The following texts are part of a series of letters I wrote while I was grieving my first true love, Numan, who passed away from cancer in 2017. I met him during my stay in Palestine and he changed my life forever. I am posting them now to mark the 5th anniversary of his death.

                                                                                                            

19.06.2017

Dear Numan,

This is it then. I’m finally gathering the courage to start writing to you. You know, there’s so much I would like to tell you, and it’s going to take more than one letter to do so. Therefore, I don’t know where or when it’s going to end, but it has to start somewhere, and it’s now, it’s here. Honestly, this is a bit scary and I don’t really know how to do it, so please excuse me if my words get a bit messy.

The place I chose to do this is quite ironic, quite symbolic; you know me, I tend to bring drama into my stories. I’m in the Père Lachaise cemetery, in Paris. Surrounded by dead people, so many dead people, I realise how unimportant each death is in the grand scheme of things. Even though yours means the world to me. I was walking, earlier, in the middle of all these skeletons buried underground and suddenly, it hit me: your skeleton is somewhere underground too. The flesh surrounding it slowly being eaten away by small creatures, down there, with you… I know, it’s a very grim image, but it helps me. It helps me realise you’re actually gone.

I saw a picture of your grave, so I know it’s real, although most of the time I still have a hard time believing it. Just an hour ago, I was watching a video of you, and it felt like you were so very much alive. I like watching you. It reassures me that I won’t forget the sound of your laugh, the shape of your smile. It makes me feel like you’re still around.

You are not though, and there’s a grave with your name on it somewhere. I think I need to see it with my own eyes. It’s been three months but today, for the first time, I realised that there was your skeleton, somewhere, underground. I know, I know, I’m repeating myself; it has just been so hard to accept, you know. I keep reliving the shock of your death because my mind just can’t seem to internalise the fact that you’re gone. They say it’s normal, they say it’s one of the stages of grief. Denial, they say.

I guess I’m a walking stereotype, talking to my dead ex-boyfriend surrounded by tombs, dealing with stages of grief. I can’t help it. Paris is symbolic, you know. Of course you know. You were supposed to come here, to dance on a stage for the show you auditioned for, a year ago. I made you go and you got in, and the future seemed so bright. I always imagined coming here and surprising you by my presence in the audience. That thought breaks my heart, because I know how much you would have liked this city. I look at it and I’m hoping you can see it through my eyes. It’s beautiful, isn’t it? It’s old and historical and magnificent and romantic. We could have walked along the Seine together and maybe we could have held hands, or maybe you would be holding hands with a pretty and sophisticated French girl you would have met here, who knows. The point is, you could have done it, because we couldn’t hold hands much where we were and I wish you could have known the feeling of not having to care about what people think of you. I wish you could have truly tasted that kind of freedom. Freedom wasn’t something very present in your short life.

REQUIRED WORK:
1. In the passage, where is the writer while starting the first letter to Numan?
2. Set down the passage word for word from "The place I" up to and including "you’re actually gone.".
The items that come next are separate material and not part of the passage.

LISTED RECORDS:

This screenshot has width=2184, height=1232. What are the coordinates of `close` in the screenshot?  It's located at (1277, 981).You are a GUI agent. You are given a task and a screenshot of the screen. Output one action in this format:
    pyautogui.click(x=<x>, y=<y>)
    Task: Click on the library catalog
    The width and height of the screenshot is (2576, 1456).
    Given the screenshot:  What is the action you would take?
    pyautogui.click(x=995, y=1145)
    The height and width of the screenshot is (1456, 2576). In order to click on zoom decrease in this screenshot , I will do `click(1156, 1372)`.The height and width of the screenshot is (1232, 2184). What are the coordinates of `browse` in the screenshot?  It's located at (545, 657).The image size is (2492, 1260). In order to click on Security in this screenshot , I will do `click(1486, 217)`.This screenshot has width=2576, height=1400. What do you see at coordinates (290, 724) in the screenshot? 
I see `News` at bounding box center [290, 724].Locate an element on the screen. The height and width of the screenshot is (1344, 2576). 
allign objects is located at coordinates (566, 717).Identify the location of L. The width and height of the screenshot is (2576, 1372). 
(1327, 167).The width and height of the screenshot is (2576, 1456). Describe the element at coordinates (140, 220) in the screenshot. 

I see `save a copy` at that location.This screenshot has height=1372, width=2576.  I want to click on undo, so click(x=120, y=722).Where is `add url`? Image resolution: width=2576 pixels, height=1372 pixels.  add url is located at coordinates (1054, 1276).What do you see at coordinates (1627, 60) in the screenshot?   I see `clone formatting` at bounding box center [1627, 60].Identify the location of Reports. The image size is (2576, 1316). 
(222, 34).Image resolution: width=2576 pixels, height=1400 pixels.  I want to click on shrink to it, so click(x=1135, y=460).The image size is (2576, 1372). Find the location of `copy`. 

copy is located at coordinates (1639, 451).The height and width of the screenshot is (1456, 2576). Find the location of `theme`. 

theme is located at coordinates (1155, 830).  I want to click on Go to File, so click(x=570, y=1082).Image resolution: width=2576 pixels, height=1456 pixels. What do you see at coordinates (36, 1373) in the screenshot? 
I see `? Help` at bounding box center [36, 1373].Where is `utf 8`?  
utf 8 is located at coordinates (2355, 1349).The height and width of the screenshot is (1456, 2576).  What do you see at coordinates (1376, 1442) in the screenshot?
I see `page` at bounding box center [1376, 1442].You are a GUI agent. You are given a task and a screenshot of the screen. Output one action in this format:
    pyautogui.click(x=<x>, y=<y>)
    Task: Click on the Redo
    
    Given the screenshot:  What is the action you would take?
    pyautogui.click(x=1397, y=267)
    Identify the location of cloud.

RESPONSES:
1. In the Père Lachaise cemetery in Paris.

2.
The place I chose to do this is quite ironic, quite symbolic; you know me, I tend to bring drama into my stories. I’m in the Père Lachaise cemetery, in Paris. Surrounded by dead people, so many dead people, I realise how unimportant each death is in the grand scheme of things. Even though yours means the world to me. I was walking, earlier, in the middle of all these skeletons buried underground and suddenly, it hit me: your skeleton is somewhere underground too. The flesh surrounding it slowly being eaten away by small creatures, down there, with you… I know, it’s a very grim image, but it helps me. It helps me realise you’re actually gone.